Your output should be the lines below from the one holding "This screenshot has" through the one holding "You are a GUI", transcribed exactly, with no pictures.

── Records for this task

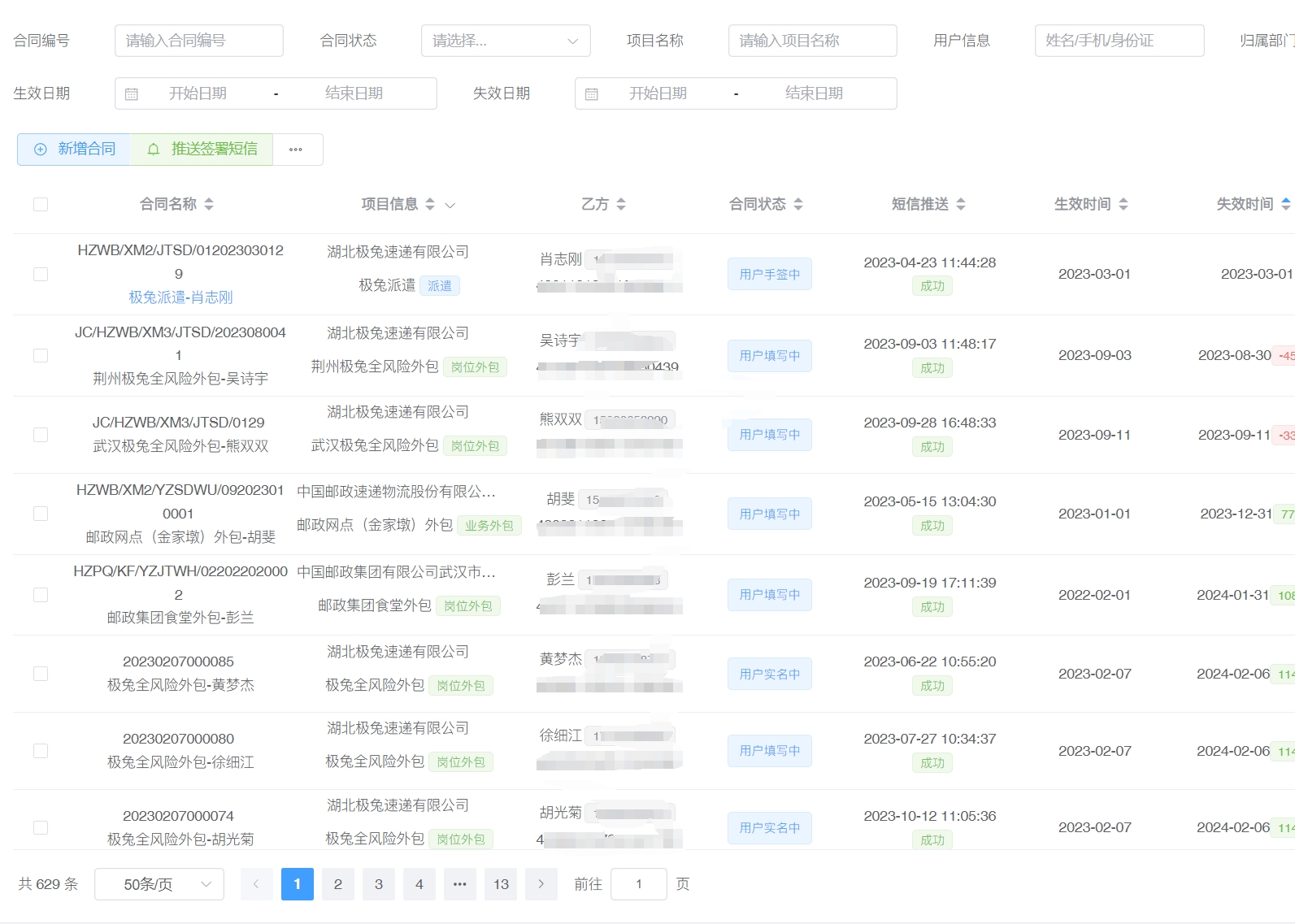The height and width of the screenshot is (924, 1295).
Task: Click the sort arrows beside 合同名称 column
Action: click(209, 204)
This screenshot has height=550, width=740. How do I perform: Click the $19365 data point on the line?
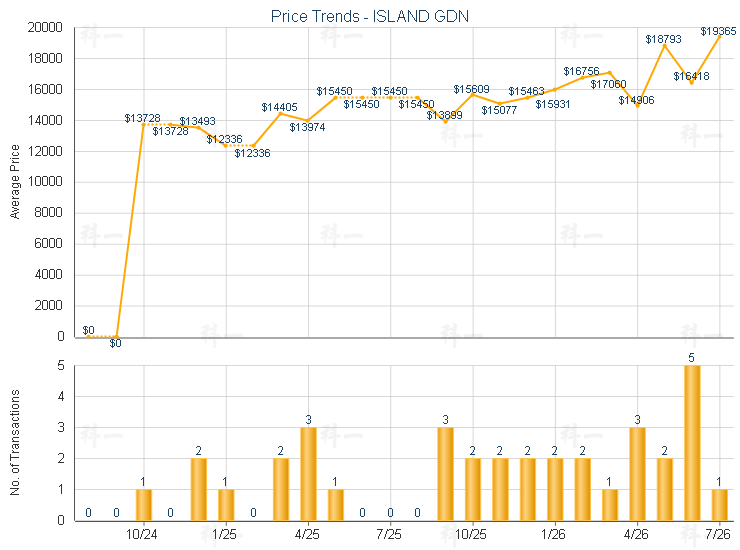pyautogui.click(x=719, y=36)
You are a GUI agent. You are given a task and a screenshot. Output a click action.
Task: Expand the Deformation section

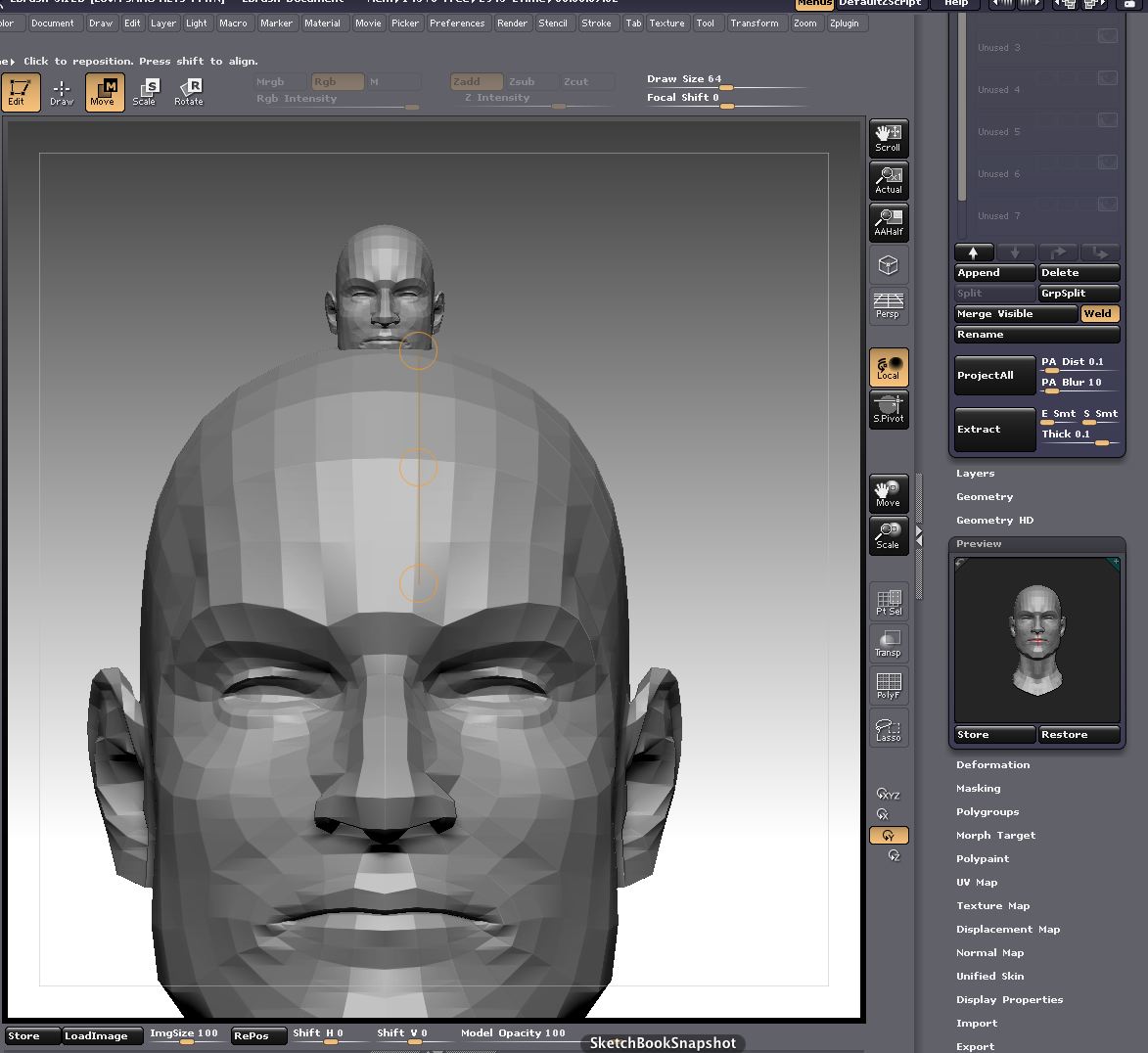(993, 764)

────
── Records for this task

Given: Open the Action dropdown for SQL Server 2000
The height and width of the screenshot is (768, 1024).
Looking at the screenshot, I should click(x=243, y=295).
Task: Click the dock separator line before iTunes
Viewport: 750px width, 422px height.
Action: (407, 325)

────

**Exercise output**
This screenshot has height=550, width=740. How do I perform: Click the $19365 data point on the line?
pyautogui.click(x=719, y=36)
You are a GUI agent. You are given a task and a screenshot. Output a click action.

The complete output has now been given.